Share

7. Penyelamat Hidup

Kikan tidak tahu harus bereaksi seperti apa usai mendengar semua cerita dari Terry. Ternyata hubungan mereka tidak ‘biasa saja’ seperti yang Kikan pikir.

Bagi Terry, Kikan adalah penyelamatnya. Sama seperti Kikan yang menganggap Manda adalah penyelamat hidupnya. Pantas saja wanita itu terlihat sangat gembira dan bahkan bersyukur saat mereka bertemu kembali.

“Aku mungkin nggak akan bisa hidup sampai sekarang kalau saja waktu itu kamu nggak menyelamatkan aku. Cuman kamu satu-satunya yang menganggapku sebagai manusia dan mau berteman sama aku.”

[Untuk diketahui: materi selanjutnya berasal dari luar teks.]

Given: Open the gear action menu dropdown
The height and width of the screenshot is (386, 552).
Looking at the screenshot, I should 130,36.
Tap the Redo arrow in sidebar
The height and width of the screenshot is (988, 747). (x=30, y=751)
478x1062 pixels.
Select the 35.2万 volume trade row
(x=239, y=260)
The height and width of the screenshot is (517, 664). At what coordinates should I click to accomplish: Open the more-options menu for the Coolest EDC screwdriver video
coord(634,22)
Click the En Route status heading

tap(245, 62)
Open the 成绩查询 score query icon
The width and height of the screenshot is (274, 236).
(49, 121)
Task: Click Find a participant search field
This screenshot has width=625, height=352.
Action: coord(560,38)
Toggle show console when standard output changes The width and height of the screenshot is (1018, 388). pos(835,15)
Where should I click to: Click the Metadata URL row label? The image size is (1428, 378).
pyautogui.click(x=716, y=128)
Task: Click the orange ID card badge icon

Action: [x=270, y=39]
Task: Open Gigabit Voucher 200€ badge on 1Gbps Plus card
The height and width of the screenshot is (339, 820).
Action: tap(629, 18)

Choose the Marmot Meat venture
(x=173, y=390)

Kehidupan semasa Sekolah Menengas Atas adalah kehidupan yang paling berat untuk Terry. Memiliki ibu yang merupakan seorang wanita penghibur dan pemuas nafsu para lelaki merupakan suatu hal yang sangat membebani Terry. Tidak ada yang mau berteman dengannya dan bahkan mereka memperlakukan Terry seolah ia bukan manusia.

Tapi hal yang berbeda Kikan lakukan. Wanita itu justru menerima Terry tanpa menghakimi sama sekali. Sejak saat itulah Kikan adalah penyelamat bagi Terry.

“Padahal aku berniat mengakhiri hidupku hari itu. Tapi kamu memanggilku dan mengajakku untuk pulang bersama.”

Kikan tertegun saat kedua indra pendengarannya menangkap kalimat itu. Mengakhiri hidup? Tiba-tiba saja Kikan merasakan ada sesuatu yang menyengat di dalam dirinya.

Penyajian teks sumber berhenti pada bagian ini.